Die Quintessenz aus diesem Fall: Ohne klare und nachweisbare Abrede kein Anspruch auf Dauerfreistellung. Eine unwiderrufliche Freistellung liegt arbeitsrechtlich nur vor, wenn beide Seiten dies eindeutig vereinbart haben (idealerweise schriftlich) und der Erklärende dazu bevollmächtigt war. Fehlt es daran – etwa weil nur eine unverbindliche mündliche Äußerung im Raum stand – bleibt es bei einer widerruflichen Freistellung, die der Arbeitgeber jederzeit beenden darf. Nach einer gewonnenen Kündigungsschutzklage bedeutet das in der Regel: Der Arbeitnehmer muss wieder arbeiten lassen werden – der Chef darf ihn nicht einfach dauerhaft nach Hause schicken, es sei denn, er schließt eine eindeutige Vereinbarung darüber.

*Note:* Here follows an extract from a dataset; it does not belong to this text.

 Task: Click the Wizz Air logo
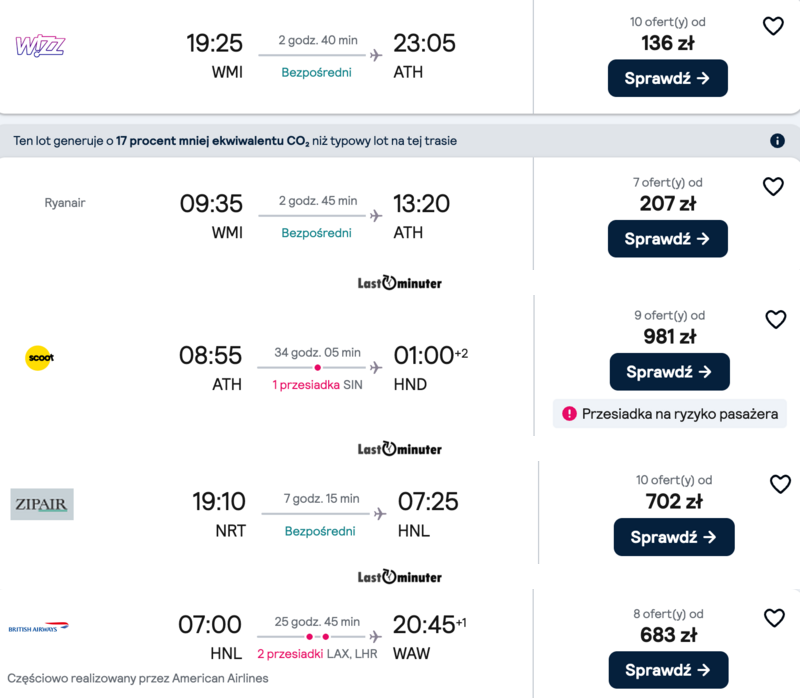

Kein „Freifahrtschein“ bis zur Rente
Ein Anspruch auf dauerhafte Freistellung ist nicht der Normalfall. Gewinnt ein Arbeitnehmer den Kündigungsschutzprozess, hat er grundsätzlich Anspruch auf Weiterbeschäftigung, nicht auf bezahltes Zu-Hause-Bleiben. Eine Verlängerung der Freistellung über die ursprüngliche Kündigungsfrist hinaus – etwa bis zur Rente – kommt nur bei klarer Zusage oder Vereinbarung in Betracht. Arbeitnehmer sollten sich mündliche Versprechen, man lasse sie „für immer bei vollem Gehalt daheim“, unbedingt schriftlich bestätigen lassen – und selbst dann bleibt fraglich, ob eine solche Zusage ohne Weiteres wirksam wäre. Im Zweifel behält der Arbeitgeber sein Direktionsrecht, die Arbeitsleistung wieder einzufordern, sobald das Kündigungsverfahren vorbei ist.
Praxis-Tipp: Will weder der Arbeitgeber noch der Arbeitnehmer nach einer unwirksamen Kündigung die tatsächliche Weiterbeschäftigung, wird oft ein anderer Weg gewählt – etwa ein Aufhebungsvertrag oder ein gerichtlich vergleich mit Abfindungszahlung, der das Arbeitsverhältnis beendet. Eine unbegrenzte Fortsetzung des Arbeitsverhältnisses ohne Arbeitspflicht bis zum Renteneintritt dürfte hingegen nur in eindeutigen Ausnahmefällen Bestand haben. In allen anderen Fällen gilt: Ohne ausdrückliche Vereinbarung keine dauerhafte Freistellung, und der Arbeitnehmer muss im Zweifel wieder zur Arbeit antreten (bzw. der Arbeitgeber Annahmeverzugslohn zahlen, wenn er ihn nicht beschäftigen will). Dadurch sind beide Seiten rechtlich auf der sicheren Seite. Eine „Freistellung auf Lebenszeit“ per Gerichtsurteil ist kaum durchsetzbar, wie die aktuelle Rechtsprechung bestätigt.